Description
Learn how to make a delicious Moussaka dish with layers of lamb, eggplant, and creamy béchamel sauce. Perfect recipe for a hearty meal!
Ingredients
- 3 eggplants, peeled and cut lengthwise into 1/2 inch (1.3 cm) thick slices
- salt to taste
- 1/4 cup (60 ml) olive oil
- 1 tablespoon (15 ml) vegetable oil
- 1 pound (450 g) lean ground beef
- 2 onions, chopped
- 1 clove garlic, minced
- ground black pepper to taste
- 2 tablespoons (30 ml) dried parsley
- 1/2 teaspoon (2.5 ml) dried thyme
- 1/4 teaspoon (1.25 ml) ground cinnamon
- 1/2 teaspoon (2.5 ml) ground cardamom, divided
- 1 (8 ounce (227 g)) can tomato sauce
- 1/2 cup (120 ml) fruit juice
- 1 egg, beaten
- 4 cups (960 ml) milk
- 1/2 cup (120 ml) vegetable oil
- 6 tablespoons (45 g) all-purpose flour
- ground white pepper, to taste
- 1 1/2 cups (180 g) freshly grated dairy-free cheese
Instructions
- Place the eggplant slices on a layer of paper towels and lightly sprinkle with salt. Allow them to rest for 30 minutes to remove excess moisture, then use paper towels to pat them dry.
- Heat olive oil in a pan over high heat. Cook the eggplant slices until each side is golden brown, about 2 to 3 minutes. Remove and drain on paper towels; set aside.
- In a large pan over medium heat, melt 1 tablespoon of vegetable oil. Add ground beef, chopped onions, and minced garlic; season with salt and black pepper. Stir and cook until the beef is browned, approximately 8 to 10 minutes.

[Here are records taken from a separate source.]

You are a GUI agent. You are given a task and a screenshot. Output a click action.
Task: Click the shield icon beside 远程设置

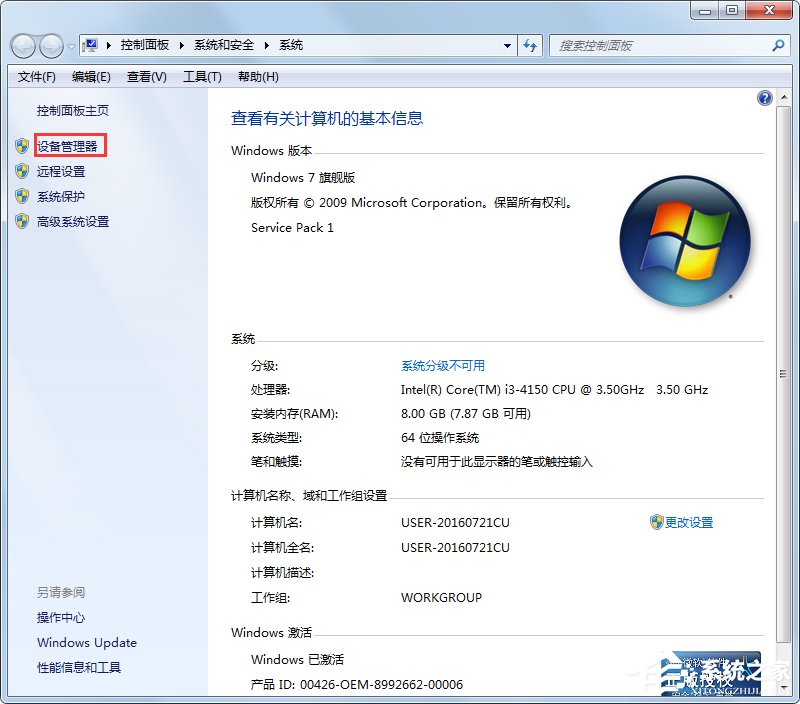(x=24, y=171)
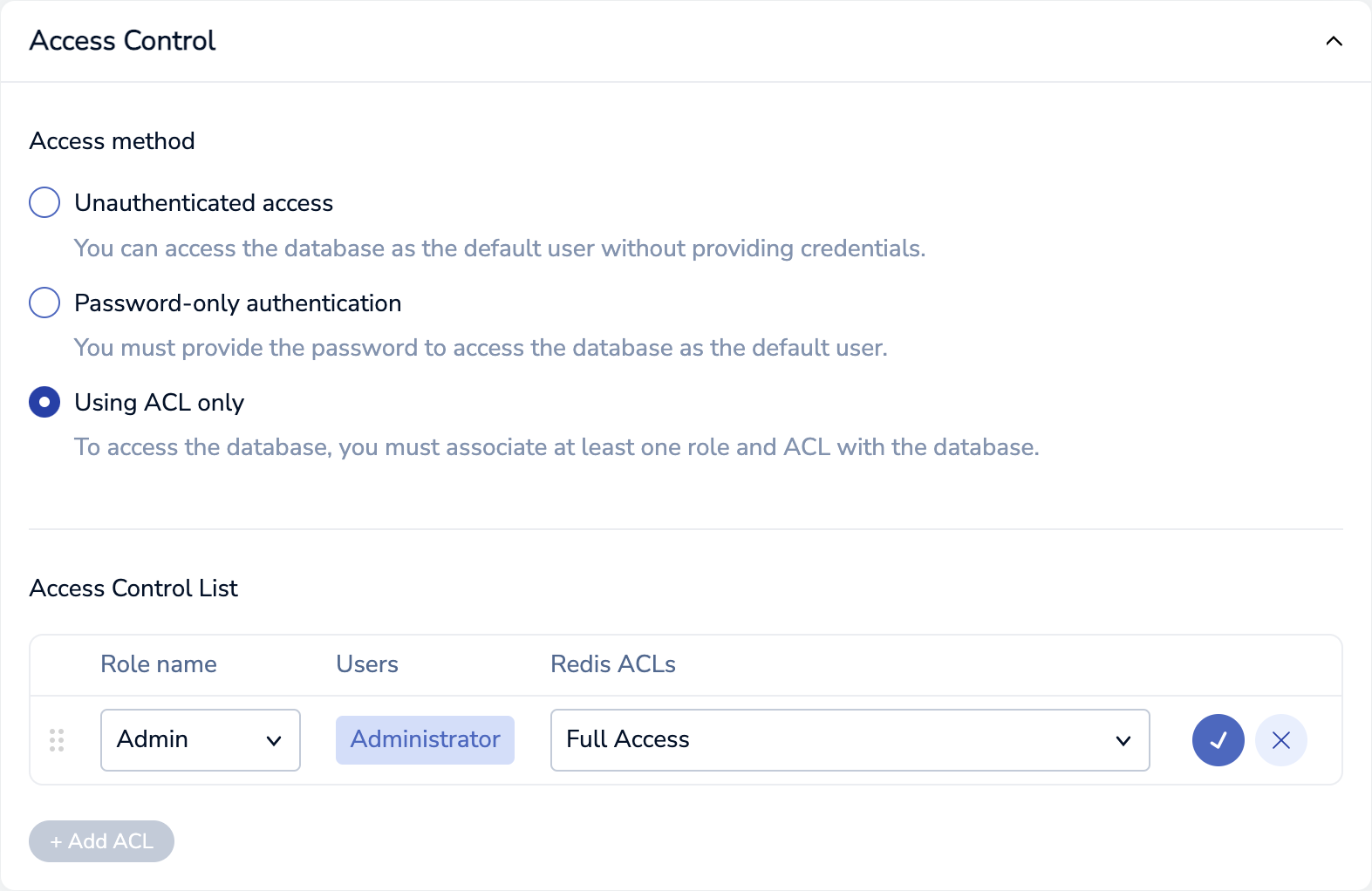Click the ACL-only description text

(x=556, y=447)
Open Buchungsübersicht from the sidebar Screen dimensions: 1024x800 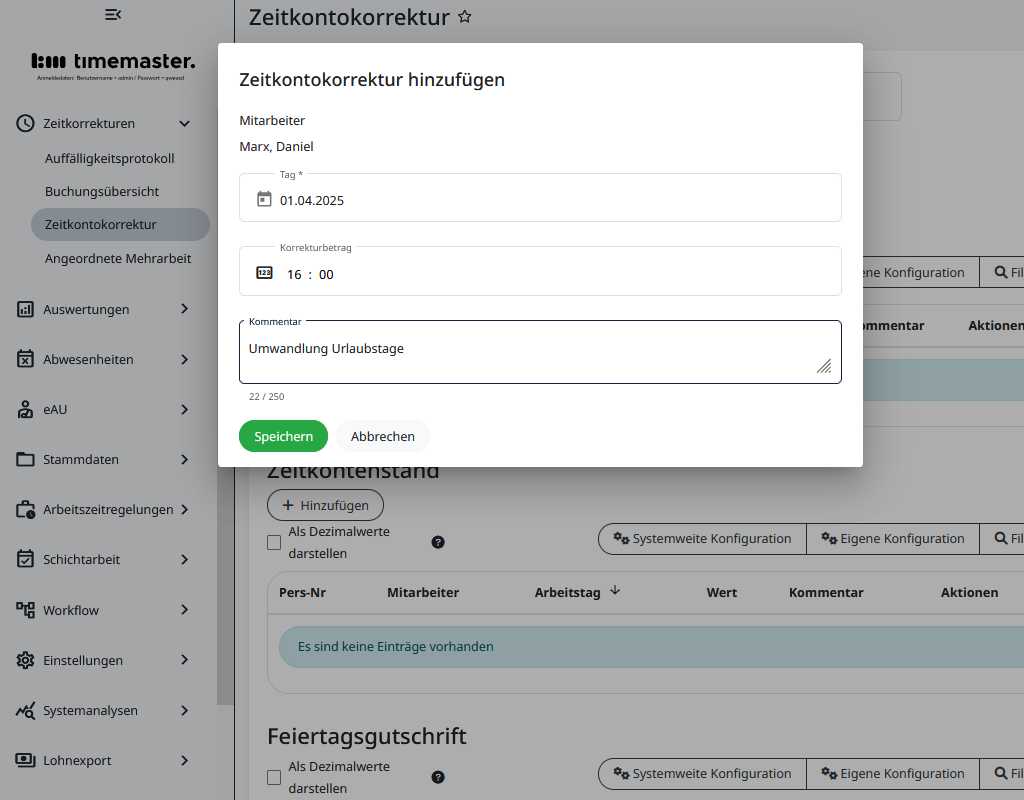(102, 191)
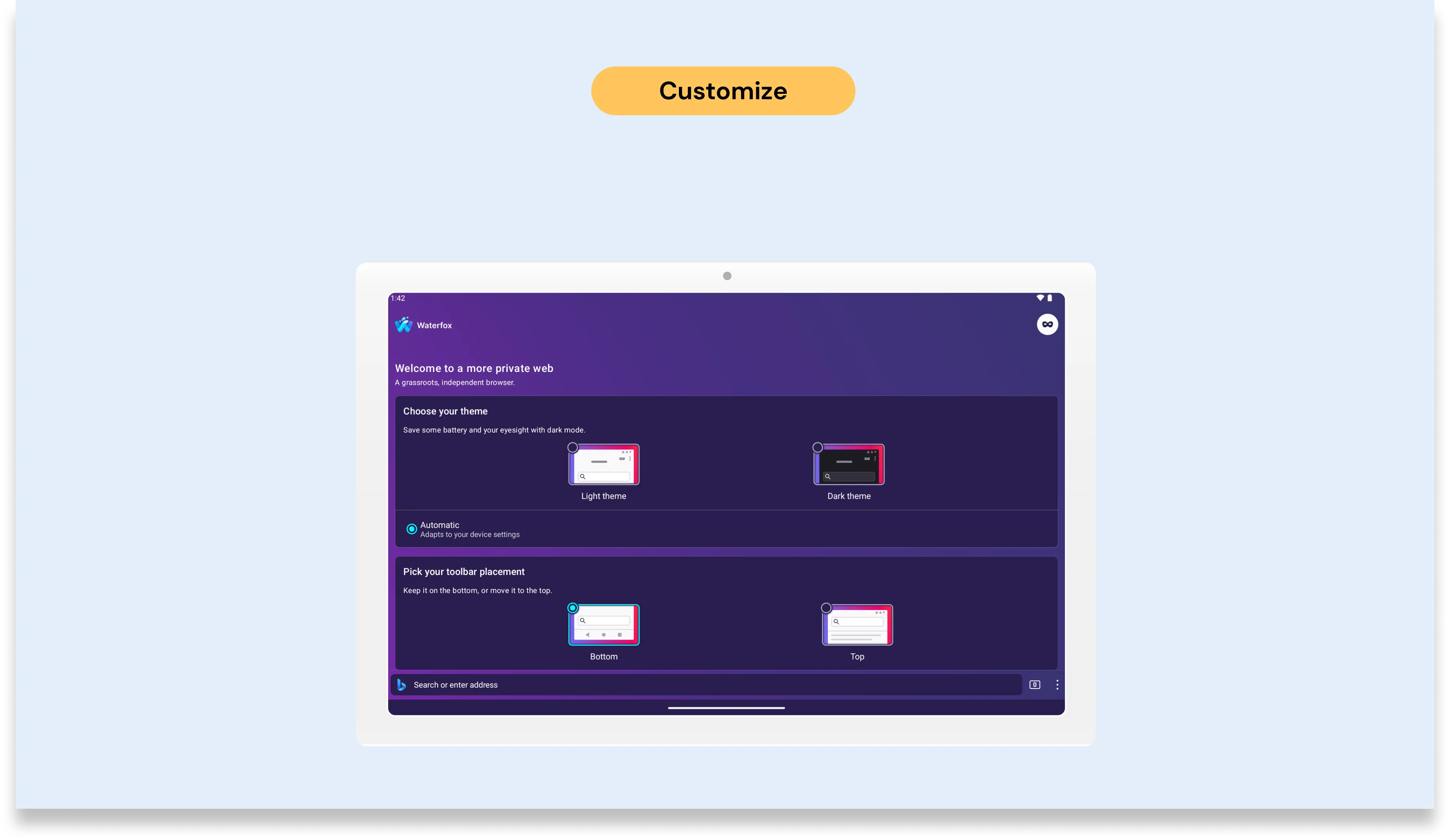Viewport: 1450px width, 840px height.
Task: Click the overflow menu icon (three dots)
Action: (x=1057, y=685)
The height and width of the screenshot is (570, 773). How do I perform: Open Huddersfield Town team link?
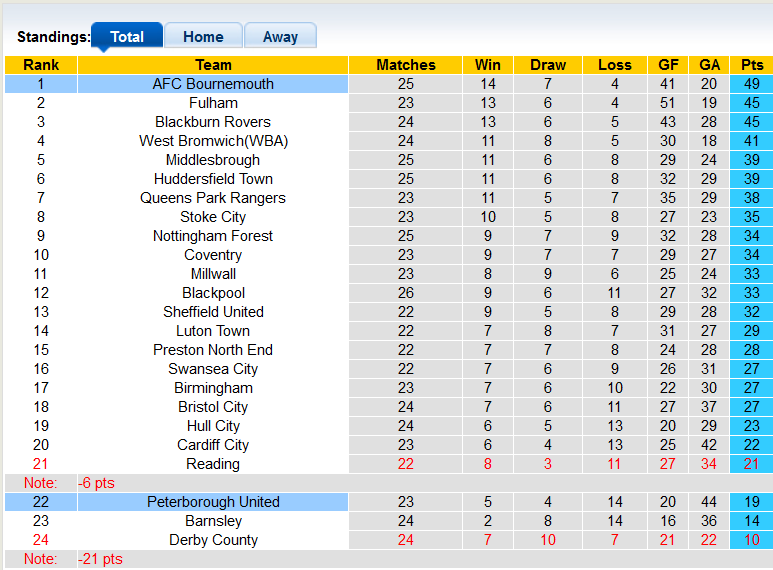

- Incorporate parsley, thyme, cinnamon, and half of the cardamom. Stir in tomato sauce and fruit juice; blend thoroughly. Allow the mixture to simmer for 20 minutes. Once cooled, mix in the beaten egg.
- Heat milk in a saucepan over medium heat until almost boiling.
- Simultaneously, heat 1/2 cup of vegetable oil in a large pan over medium heat.
- Whisk flour into the heated oil until you achieve a smooth mixture. Reduce the heat and slowly pour in the hot milk, whisking continuously until the sauce thickens. Season the béchamel with salt and white pepper.
- Preheat the oven to 350 degrees F (175 degrees C) and lightly oil a 9×13-inch baking dish.
- Layer the bottom of the prepared dish with a single layer of eggplant.
- Spread the meat sauce over the eggplant, then evenly sprinkle 1/2 cup of the dairy-free cheese. Add another layer of eggplant and sprinkle another 1/2 cup of cheese on top.
- Pour the béchamel sauce over everything and sprinkle with the remaining cardamom. Top with the remaining cheese.
- Bake in the preheated oven until the dish is bubbly and the top is browned, about 1 hour.
- Serve warm and enjoy your meal!
Notes
- Thoroughly pat dry eggplant slices after salting to prevent excess moisture.
- Season the meat sauce generously for a flavorful moussaka filling.
- Whisk béchamel sauce continuously with hot milk for a smooth consistency.